**Exercise details:** Restate word for word the lines of the entries below, starting with the line that holds "Instruction: Open the" and ending with the line that holds "Click the Season", and no others.

**Supplied material:**
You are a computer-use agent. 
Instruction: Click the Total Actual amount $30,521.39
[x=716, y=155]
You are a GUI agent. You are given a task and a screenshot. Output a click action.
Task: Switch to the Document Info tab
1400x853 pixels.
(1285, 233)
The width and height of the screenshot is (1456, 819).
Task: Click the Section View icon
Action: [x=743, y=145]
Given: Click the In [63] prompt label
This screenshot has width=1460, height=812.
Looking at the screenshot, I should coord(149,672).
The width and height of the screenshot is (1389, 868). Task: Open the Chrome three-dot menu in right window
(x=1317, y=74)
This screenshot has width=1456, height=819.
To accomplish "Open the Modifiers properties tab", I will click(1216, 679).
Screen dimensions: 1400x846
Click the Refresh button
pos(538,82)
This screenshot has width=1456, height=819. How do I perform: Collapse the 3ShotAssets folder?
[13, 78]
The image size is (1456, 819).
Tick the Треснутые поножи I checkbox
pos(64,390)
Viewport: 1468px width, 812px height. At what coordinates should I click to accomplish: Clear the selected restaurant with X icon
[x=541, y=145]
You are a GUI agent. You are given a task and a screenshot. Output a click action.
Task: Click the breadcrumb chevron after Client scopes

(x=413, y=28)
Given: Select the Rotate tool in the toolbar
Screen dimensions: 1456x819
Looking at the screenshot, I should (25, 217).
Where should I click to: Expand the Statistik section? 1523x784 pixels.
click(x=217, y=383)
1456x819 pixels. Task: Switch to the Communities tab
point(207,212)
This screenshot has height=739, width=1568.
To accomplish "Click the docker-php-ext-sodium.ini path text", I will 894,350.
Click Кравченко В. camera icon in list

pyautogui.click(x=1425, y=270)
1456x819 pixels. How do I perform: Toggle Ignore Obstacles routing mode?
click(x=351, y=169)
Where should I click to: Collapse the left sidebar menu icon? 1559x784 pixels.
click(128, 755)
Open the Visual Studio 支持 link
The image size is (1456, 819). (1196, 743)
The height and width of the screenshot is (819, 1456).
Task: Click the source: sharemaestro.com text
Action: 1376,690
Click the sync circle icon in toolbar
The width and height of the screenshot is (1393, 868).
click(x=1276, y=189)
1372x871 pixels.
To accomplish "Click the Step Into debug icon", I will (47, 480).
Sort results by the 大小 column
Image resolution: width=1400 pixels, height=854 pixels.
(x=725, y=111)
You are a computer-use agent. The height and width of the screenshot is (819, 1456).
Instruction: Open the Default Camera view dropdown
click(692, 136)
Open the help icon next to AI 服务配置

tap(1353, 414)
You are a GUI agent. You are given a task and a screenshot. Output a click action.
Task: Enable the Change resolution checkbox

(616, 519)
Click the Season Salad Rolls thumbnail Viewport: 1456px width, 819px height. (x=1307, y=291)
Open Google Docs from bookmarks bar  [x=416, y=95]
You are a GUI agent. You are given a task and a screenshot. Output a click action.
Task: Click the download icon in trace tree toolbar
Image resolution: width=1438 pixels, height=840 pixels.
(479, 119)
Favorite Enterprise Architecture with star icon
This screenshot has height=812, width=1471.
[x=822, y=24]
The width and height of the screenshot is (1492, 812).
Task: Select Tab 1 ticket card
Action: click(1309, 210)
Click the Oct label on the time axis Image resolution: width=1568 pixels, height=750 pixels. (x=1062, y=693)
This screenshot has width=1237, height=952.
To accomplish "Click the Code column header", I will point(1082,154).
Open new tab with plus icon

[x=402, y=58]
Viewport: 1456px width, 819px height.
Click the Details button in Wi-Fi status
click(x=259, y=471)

**Solution:**
Instruction: Open the Default Camera view dropdown
click(692, 136)
Open the help icon next to AI 服务配置

tap(1353, 414)
You are a GUI agent. You are given a task and a screenshot. Output a click action.
Task: Enable the Change resolution checkbox

(616, 519)
Click the Season Salad Rolls thumbnail Viewport: 1456px width, 819px height. (x=1307, y=291)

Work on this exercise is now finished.